Well most people get issues when they start running after long time. These issues include both physical and psychological aspect. There are physical changes that take place in our body during inactivity phase for a long period of time, which result in difficulty in starting activity when we want to. These changes are mostly reversible and can be overcome by starting the exercise and remaining regular in it.
The most common complains include (and their solutions) are discussed in this post.
Issues of started running after long time
itching in legs, hips and back
pain or severe irritation in legs
loss of stamina
Solution of common issues of starting running / jogging after long time
Most people feel severe irritation, pain or itching like feeling around their legs, hips, back and belly some times. The feeling is so strong that it does not let the person go further. Many people simply quit the thought of running again due to this thinking that their body is not able to run anymore, which is actually not the case. The issue is just that your body is not tuned to running/moving for long now, so you just need to kick start it for once.
To get over this problem, the solution is very simple (although not easy some times). The simplest trick is to get your body used to it.
First of all a few tips, drink more water, take normal salt intake(not lower it), take calcium and vitamin supplement. Don’t take bath for long with hot water. Wear lose and comfortable cloth and walk/run in a comfortable enviroment. Also make sure that your shoes/joggers are in good form and are comfortable.
Before starting running again, simply start walk. Walk around 1-2 km 2 times a day (morning and evening) or at least once. Do this for 3-4 days before starting running at all. This will ease your legs and body a lot making it easy for you to start the running part with better enthusiasm. Key is to keep your body and mind relax, but motivated. You should push your limits but not to the extend that your mind isn’t able to bear the burden and refuses to take it altogether.
When you start running, take it real easy, at least for 4 days. Means when you run, just stop running as soon as u feel un comfortable. Make your self easy, then start again.
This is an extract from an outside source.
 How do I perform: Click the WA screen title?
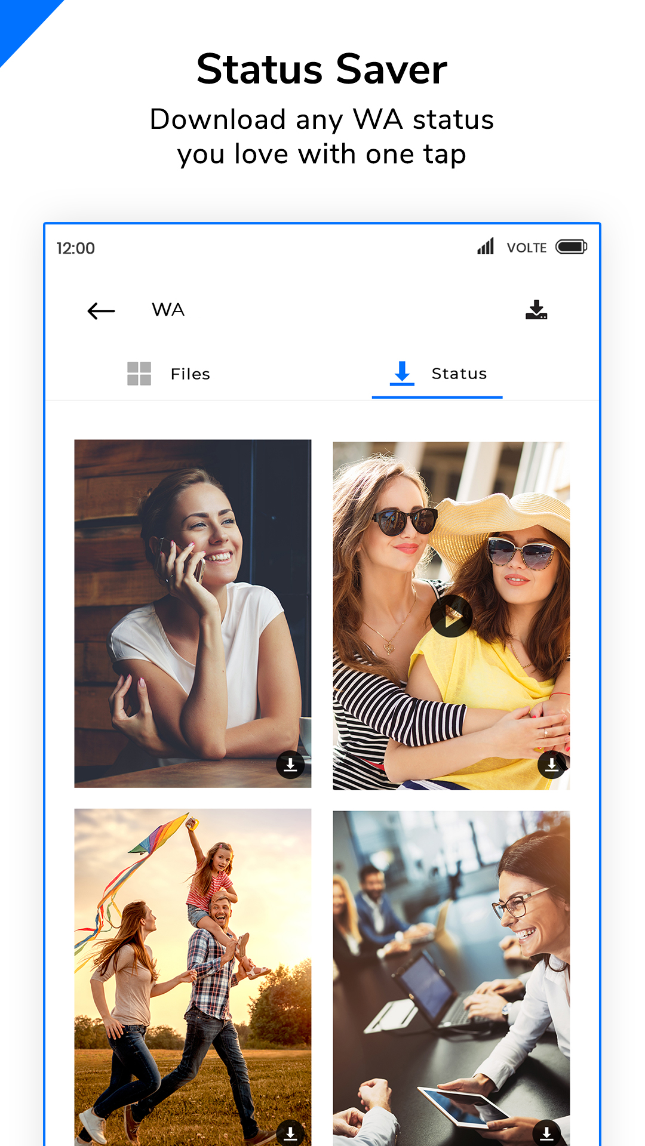[168, 310]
Then slowly shift to the pace that when you are uncomfortable, stop running, but donot stop, keep on walking, then as soon as you regain your strength, simply run again.
After 4-5 days you can follow your own code of running, by this time the itching problem should be reduced to very low level and you shouldn’t feel irritation anymore.
Once you get normal in running, don’t lose the habit then. Make a habit of running at least twice a week so that your body remains tuned to activity and doesn’t end up in the same phase that you were before starting the exercise and jogging.